Moreover, unlike previous models that employed traditional attention mechanisms like Grouped-Query Attention (GQA), DeepSeek-V2 incorporates a novel Multi-head Latent Attention (MLA). This innovation significantly reduces the size of the KV cache required during inference, enhancing efficiency.
However, despite its efficiency, the practicality of running such a large model on personal computing setups seems impractical. Official documentation for DeepSeek-V2 indicates that eight 80GB GPUs are necessary for standard inference operations, and even the scaled-down Q4_k_m version requires at least two 80GB GPUs. These requirements are beyond the reach of most individual researchers and small teams.

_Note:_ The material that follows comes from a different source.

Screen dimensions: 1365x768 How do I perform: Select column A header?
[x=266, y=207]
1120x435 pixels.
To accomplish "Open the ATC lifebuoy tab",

Nonetheless, by employing several cutting-edge optimization techniques, we have successfully operated this colossal model on a desktop computer with only 21GB of VRAM and 136GB of DRAM. In this document, we outline the specific optimizations utilized and provide a detailed tutorial on how to implement these strategies using KTransformers.
Applied Optimizations
Optimized MLA Operator
The following figure provides a brief overview of DeepSeek-V2 architecture. At the heart of its attention layer, DeepSeek-V2 introduces a novel MLA operator that represents the heads of key-value pairs using a common, joint compressed representation, which holds significant potential for efficiency improvements. However, the official open-source implementation of the MLA operator explicitly decompresses this compressed representation and caches the decompressed key-value pairs. This process not only enlarges the KV cache size but also diminishes inference performance.
To truly capitalize on the benefits of MLA, we have implemented an optimized version for inference. According to its original paper, we absorb the decompression matrices directly into the q_proj and out_proj weights. Consequently, the compressed representation does not need to be decompressed to compute the attention. This adjustment significantly reduces the KV cache size and increases the arithmetic intensity of this operator, which greatly optimizes the utilization of GPU computational power.
Advanced Quantization Kernels
The original DeepSeek-V2 model stores its parameters in BF16 format, consuming approximately 470GB of raw storage. This exceeds the RAM capacity available on mainstream desktop computers. To address this, we leverage the well-established GGUF community's quantized weights to simplify the process for users. However, quantized data types are not typically supported by highly-optimized BLAS packages. As a result, the original HuggingFace Transformers' Torch implementation must dequantize these tensors to supported data types before processing, which introduces unnecessary computational overhead and increases memory traffic. To overcome this, we have incorporated advanced kernels that operate directly on quantized data types, thereby optimizing inference performance.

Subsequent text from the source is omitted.